Recorded information:
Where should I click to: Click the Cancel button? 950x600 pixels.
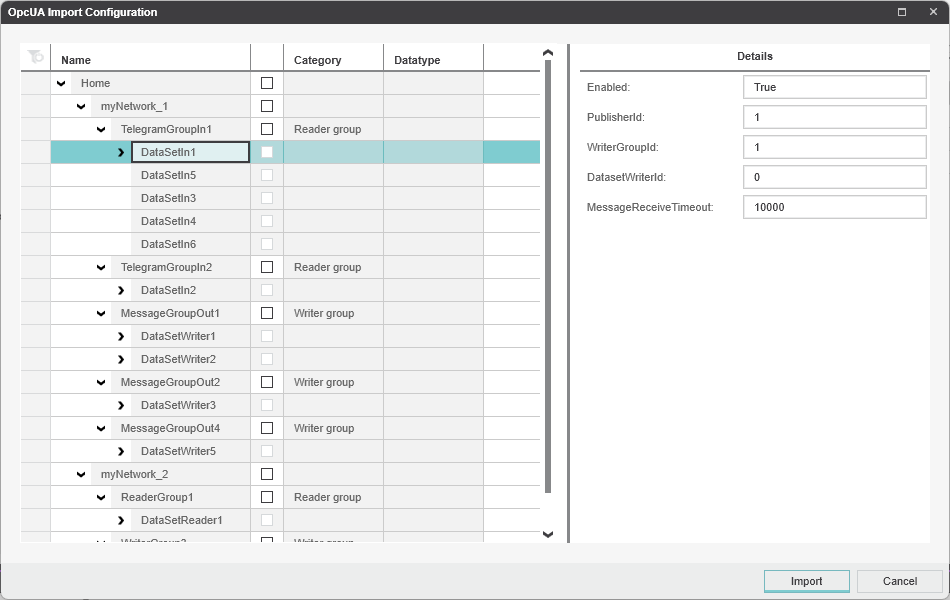click(899, 581)
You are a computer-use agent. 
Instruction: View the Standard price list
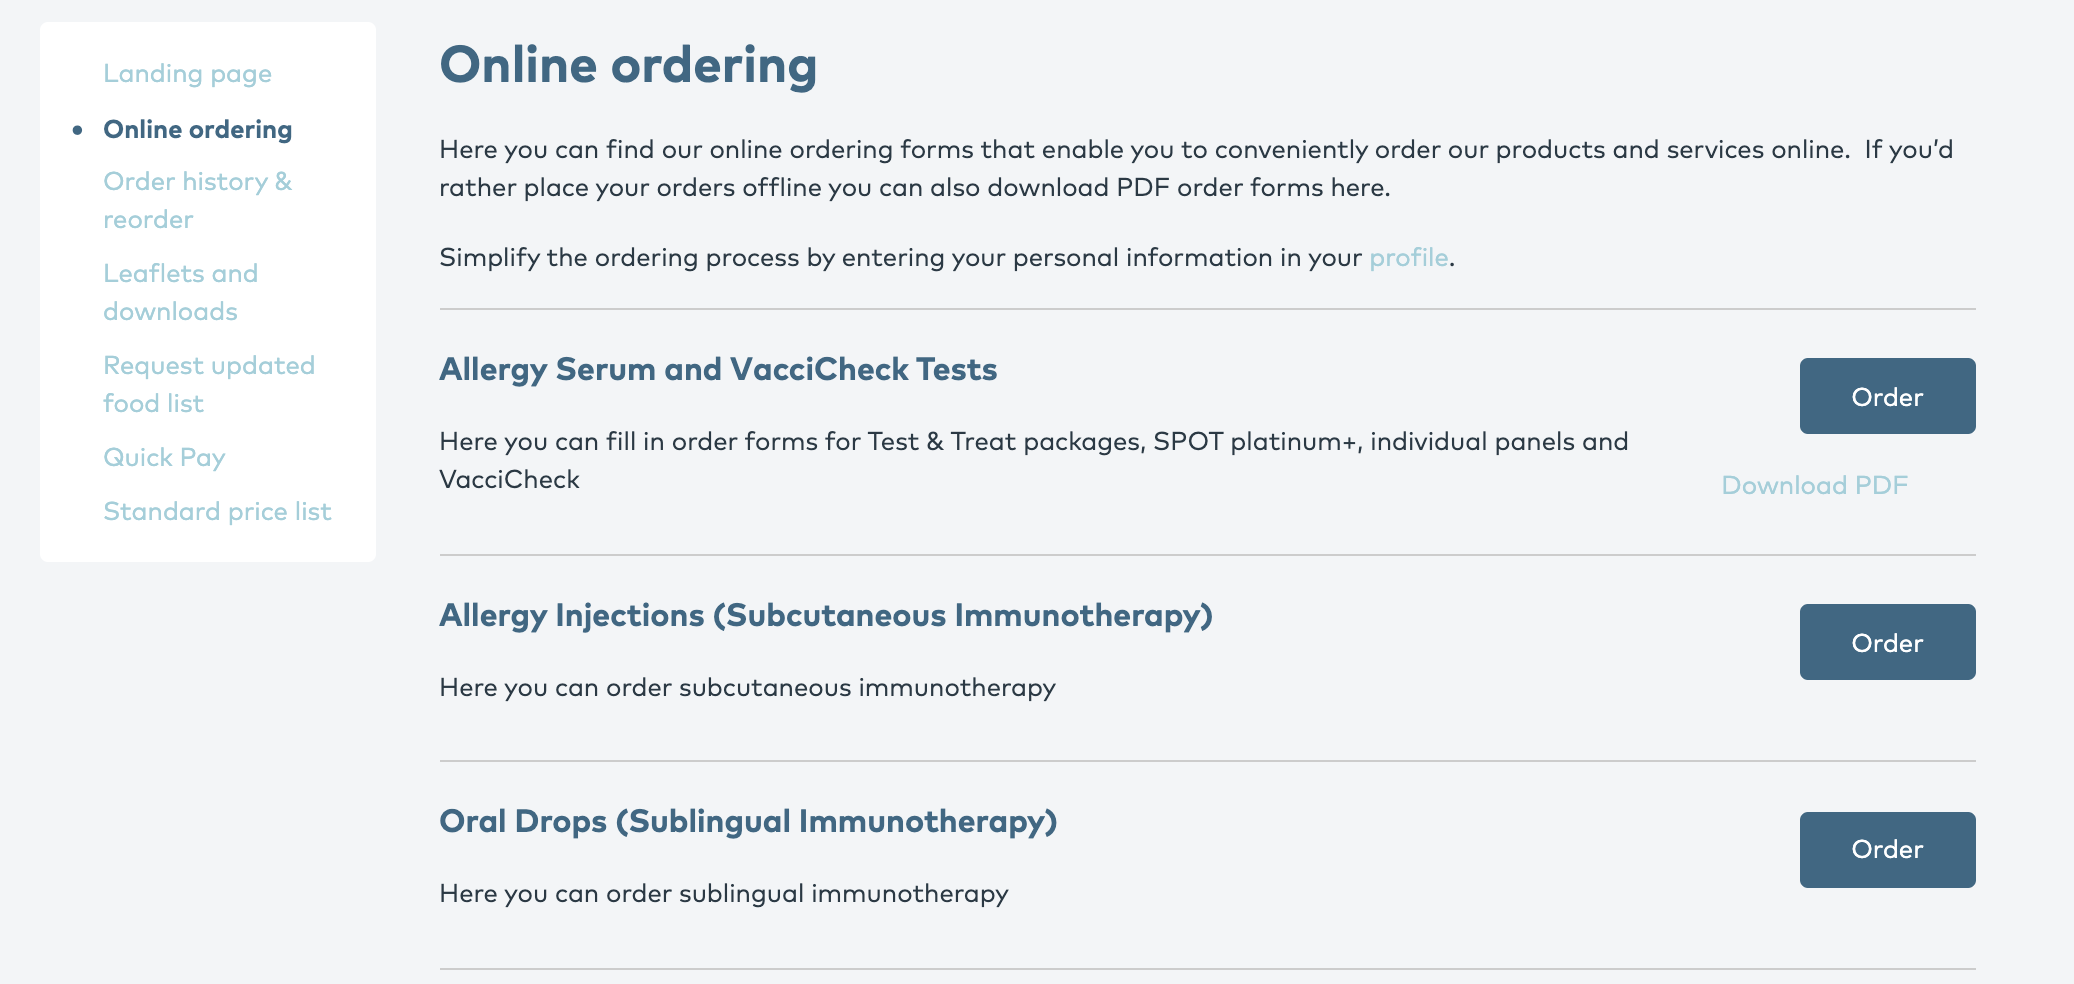tap(217, 512)
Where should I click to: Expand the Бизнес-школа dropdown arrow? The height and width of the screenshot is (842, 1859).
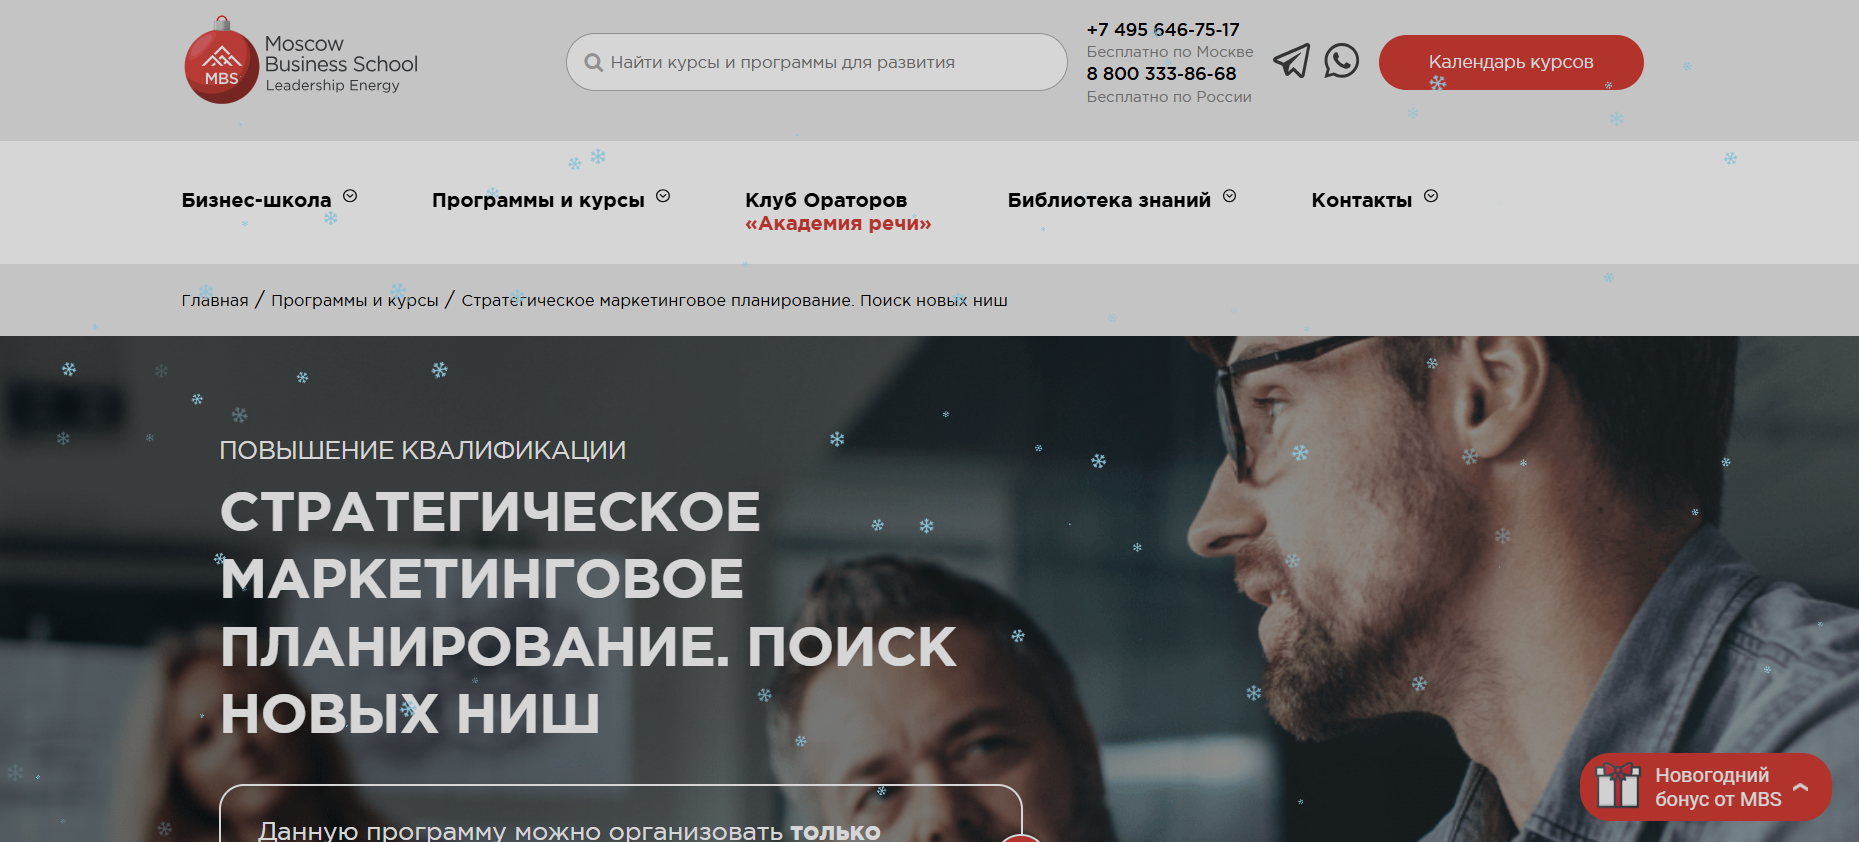pos(350,196)
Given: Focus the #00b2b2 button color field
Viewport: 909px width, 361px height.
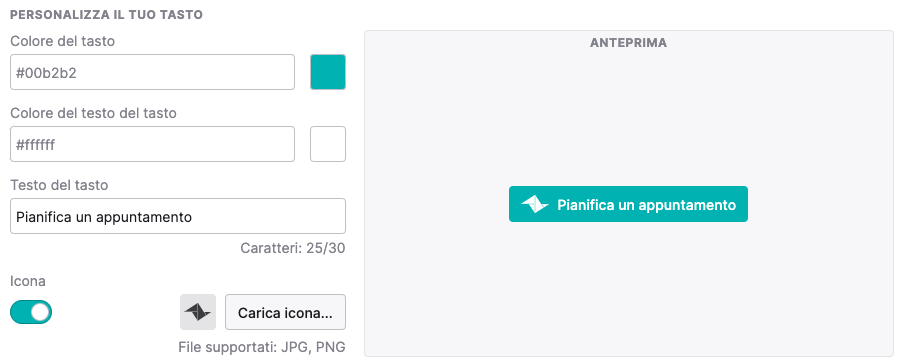Looking at the screenshot, I should (152, 72).
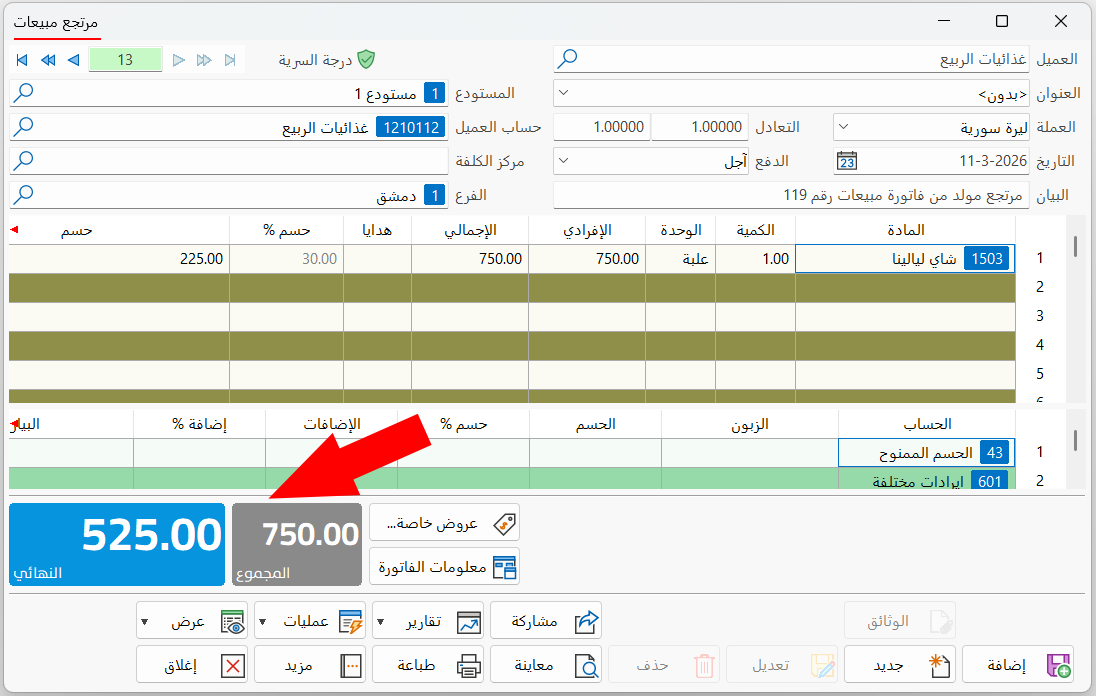This screenshot has width=1096, height=696.
Task: Open the تقارير reports menu
Action: point(428,621)
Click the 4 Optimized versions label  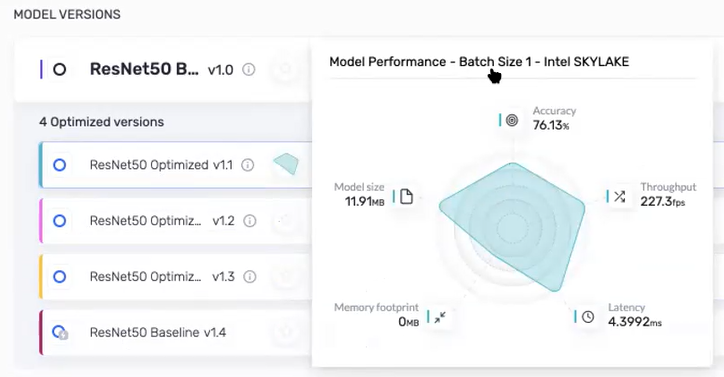point(102,122)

Exercise aim:
The material above holds pictures; leave them out and set down exactly the lines from the line with "Where should I click to: Expand" to the line with "Given: Focus the #00b2b2 button color field", both included.

Final answer:
Where should I click to: Expand the Бизнес-школа dropdown arrow? The height and width of the screenshot is (842, 1859).
pos(350,196)
Given: Focus the #00b2b2 button color field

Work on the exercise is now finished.